I have a confession to make about my own journalistic bias: I have never rooted for a Houston sports team. Oh, I’ve got nothing against our state’s largest city; it’s simply a function of my birth. I was born and raised in the Dallas suburbs at a time when you watched three teams and three teams alone: the Rangers, the Mavericks, and the Cowboys (the Stars came along much, much later). My first-grade baseball team celebrated a league championship with a trip to the old Arlington Stadium, when Jim Sundberg played catcher and the great Fergie Jenkins was on the mound. My Boy Scout troop often bought tickets to see the Dallas Mavericks at Reunion Arena. But my fondest childhood memories are reserved for Tom Landry’s Dallas Cowboys, whom I watched cross-legged on the floor of my family’s living room. A team poster from McDonald’s hung on my bedroom wall; a Roger Staubach action figure sat on my shelf; and T-shirts, jackets, and hats filled my closet. Jeff Langston, one of my best friends in elementary school, had a “Luv Ya Blue” Houston Oilers pennant in his room, which I often studied as if it had arrived from another planet.

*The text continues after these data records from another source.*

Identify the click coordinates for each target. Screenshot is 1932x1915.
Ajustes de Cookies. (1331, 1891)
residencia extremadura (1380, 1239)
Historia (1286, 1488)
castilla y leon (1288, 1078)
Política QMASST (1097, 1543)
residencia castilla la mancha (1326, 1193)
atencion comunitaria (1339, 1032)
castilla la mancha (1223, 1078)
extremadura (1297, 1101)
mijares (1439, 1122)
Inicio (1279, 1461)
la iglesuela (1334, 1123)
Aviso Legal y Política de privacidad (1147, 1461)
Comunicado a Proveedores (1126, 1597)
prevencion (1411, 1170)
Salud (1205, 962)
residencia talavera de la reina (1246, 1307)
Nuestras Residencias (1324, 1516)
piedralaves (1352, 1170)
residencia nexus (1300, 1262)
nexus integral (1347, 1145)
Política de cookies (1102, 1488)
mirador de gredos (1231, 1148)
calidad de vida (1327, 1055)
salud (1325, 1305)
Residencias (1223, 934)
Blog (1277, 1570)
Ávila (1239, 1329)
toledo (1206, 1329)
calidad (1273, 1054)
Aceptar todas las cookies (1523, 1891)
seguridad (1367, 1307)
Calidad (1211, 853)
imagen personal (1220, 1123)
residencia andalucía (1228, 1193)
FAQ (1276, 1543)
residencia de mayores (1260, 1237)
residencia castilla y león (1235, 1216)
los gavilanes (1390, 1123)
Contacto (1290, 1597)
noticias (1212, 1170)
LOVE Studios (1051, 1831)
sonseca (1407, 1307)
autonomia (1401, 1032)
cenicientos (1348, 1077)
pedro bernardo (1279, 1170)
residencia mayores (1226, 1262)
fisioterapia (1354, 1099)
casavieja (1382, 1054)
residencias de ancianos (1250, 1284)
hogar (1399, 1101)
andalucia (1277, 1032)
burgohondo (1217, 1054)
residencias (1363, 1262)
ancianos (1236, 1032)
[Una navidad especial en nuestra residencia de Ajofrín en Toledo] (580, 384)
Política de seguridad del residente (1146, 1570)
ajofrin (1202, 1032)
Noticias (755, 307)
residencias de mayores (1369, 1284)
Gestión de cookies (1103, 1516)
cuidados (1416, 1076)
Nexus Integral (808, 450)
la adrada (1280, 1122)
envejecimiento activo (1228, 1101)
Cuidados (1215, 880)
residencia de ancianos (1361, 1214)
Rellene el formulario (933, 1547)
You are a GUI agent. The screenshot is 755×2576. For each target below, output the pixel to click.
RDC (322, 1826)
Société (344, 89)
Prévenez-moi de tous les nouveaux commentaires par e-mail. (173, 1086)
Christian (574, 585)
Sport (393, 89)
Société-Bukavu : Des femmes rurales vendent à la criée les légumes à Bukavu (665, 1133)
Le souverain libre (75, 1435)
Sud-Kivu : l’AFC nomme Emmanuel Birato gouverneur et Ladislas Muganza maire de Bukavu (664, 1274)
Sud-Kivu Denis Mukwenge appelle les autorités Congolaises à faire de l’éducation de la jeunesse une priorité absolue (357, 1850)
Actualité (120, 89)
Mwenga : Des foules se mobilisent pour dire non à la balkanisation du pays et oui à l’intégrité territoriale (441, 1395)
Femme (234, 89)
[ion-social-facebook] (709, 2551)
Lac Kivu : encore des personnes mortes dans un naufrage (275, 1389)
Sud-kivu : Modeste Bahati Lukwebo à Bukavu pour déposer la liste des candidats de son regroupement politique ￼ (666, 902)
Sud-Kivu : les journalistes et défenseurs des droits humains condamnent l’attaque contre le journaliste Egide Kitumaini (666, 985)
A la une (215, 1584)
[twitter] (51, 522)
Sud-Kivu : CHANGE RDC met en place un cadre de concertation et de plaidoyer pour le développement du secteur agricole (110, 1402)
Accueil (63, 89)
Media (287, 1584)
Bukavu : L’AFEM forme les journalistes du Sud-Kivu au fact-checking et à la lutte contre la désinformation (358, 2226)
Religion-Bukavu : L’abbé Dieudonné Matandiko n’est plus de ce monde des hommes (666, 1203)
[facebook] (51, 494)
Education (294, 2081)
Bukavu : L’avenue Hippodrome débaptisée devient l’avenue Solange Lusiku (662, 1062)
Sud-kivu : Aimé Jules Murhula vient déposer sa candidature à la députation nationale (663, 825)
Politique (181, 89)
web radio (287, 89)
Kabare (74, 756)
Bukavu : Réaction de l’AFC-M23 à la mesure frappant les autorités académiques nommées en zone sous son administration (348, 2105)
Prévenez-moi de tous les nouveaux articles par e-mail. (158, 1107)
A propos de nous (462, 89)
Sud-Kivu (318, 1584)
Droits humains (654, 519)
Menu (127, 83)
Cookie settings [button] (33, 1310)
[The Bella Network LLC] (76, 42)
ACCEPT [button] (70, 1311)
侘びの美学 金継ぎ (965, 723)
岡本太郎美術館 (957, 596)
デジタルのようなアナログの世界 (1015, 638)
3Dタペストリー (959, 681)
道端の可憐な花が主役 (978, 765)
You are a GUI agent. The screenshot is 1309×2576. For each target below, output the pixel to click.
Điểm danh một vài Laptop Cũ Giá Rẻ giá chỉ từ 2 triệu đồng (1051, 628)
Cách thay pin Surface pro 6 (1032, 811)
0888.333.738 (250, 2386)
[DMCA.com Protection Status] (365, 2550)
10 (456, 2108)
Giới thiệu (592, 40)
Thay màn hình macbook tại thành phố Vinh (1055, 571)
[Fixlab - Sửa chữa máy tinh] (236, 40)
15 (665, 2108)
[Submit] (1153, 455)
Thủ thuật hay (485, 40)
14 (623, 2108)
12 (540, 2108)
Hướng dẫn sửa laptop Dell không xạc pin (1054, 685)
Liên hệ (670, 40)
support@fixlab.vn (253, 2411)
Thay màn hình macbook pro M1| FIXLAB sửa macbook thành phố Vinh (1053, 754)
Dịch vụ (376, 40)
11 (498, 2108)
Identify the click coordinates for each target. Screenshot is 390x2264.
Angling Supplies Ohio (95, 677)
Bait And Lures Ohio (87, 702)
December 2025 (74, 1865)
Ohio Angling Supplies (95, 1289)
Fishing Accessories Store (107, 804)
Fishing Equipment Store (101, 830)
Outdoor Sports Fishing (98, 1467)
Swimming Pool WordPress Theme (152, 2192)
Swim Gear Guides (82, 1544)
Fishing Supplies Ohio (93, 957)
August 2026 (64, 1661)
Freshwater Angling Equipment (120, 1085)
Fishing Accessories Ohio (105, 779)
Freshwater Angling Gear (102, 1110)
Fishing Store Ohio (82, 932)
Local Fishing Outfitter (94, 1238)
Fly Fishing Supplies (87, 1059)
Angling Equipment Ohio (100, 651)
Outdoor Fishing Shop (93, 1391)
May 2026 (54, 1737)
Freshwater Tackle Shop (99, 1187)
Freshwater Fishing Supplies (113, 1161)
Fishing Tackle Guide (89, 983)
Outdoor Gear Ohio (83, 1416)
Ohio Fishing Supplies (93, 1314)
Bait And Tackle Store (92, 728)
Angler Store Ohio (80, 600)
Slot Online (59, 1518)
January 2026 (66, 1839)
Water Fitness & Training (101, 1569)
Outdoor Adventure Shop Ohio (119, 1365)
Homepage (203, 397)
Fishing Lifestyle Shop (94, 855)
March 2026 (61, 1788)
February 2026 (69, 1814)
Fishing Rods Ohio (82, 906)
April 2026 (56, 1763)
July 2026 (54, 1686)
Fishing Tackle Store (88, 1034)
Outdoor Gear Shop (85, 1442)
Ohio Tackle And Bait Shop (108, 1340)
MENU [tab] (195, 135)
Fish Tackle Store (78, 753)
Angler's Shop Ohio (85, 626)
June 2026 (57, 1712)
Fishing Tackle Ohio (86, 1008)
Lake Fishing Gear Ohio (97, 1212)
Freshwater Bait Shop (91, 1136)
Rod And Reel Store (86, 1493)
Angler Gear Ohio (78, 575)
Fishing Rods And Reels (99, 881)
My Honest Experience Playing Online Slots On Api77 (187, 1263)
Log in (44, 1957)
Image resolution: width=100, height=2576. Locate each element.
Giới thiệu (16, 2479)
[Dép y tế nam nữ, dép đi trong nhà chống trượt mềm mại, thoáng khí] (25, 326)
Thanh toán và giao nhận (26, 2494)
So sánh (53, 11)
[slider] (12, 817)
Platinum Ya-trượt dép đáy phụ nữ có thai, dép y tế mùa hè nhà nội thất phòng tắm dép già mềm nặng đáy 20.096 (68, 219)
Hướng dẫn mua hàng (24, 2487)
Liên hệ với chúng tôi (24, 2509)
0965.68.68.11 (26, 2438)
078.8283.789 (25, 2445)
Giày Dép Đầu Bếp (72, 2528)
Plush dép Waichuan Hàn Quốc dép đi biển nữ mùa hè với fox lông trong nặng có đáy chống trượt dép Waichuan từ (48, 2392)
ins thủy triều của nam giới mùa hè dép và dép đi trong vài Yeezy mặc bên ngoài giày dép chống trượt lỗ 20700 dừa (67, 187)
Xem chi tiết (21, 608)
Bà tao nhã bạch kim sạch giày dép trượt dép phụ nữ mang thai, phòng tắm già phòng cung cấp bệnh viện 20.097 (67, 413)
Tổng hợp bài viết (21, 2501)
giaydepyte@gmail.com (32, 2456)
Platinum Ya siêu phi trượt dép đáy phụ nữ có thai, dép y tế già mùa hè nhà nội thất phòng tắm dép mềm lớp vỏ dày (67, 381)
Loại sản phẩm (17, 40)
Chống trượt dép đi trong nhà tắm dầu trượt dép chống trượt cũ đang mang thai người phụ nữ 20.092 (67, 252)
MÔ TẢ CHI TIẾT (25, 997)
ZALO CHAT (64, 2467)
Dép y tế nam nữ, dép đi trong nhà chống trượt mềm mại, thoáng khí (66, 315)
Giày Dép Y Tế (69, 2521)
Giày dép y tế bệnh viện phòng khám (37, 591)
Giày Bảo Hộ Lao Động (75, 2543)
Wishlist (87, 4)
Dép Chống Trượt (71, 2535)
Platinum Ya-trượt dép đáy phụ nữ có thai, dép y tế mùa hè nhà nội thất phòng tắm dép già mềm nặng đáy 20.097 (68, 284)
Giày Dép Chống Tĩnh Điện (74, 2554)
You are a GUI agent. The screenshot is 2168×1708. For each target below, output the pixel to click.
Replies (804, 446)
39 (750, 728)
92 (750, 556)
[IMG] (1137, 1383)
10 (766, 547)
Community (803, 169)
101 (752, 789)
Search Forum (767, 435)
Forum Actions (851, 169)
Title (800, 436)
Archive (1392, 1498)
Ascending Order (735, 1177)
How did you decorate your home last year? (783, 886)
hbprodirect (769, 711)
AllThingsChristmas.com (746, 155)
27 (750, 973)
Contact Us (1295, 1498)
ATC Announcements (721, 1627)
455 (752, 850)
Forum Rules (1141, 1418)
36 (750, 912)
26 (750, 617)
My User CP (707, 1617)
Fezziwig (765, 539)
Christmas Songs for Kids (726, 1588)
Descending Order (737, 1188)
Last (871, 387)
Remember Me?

So how, then, am I supposed to feel about J. J. Watt, the best player in the NFL, who happens to suit up for the Houston Texans? (I am still smarting from the fact that the Texans, in their league debut, in 2002, humiliated the Cowboys on national television.) When I asked executive editor Skip Hollandsworth to spend some time with him for this month’s cover story, I knew that Skip’s situation was not that different from mine: a longtime Dallas resident, he has worshipped the Cowboys going back to the days of Don Meredith. What he learned having spent time with the six-foot-five, 289-pound superstar was that the most intense defensive end in the league also happens to be one of the kindest people in pro football. I told Skip that he wasn’t being skeptical enough—how can anyone be so talented and so gracious?—but he assured me that it was true. Watt appears to prove that nice guys can finish first. As for the rivalry, the only way that Houston and Dallas will play each other this year is if they both make it to the Super Bowl. Now that’s a matchup no native Texan could root against.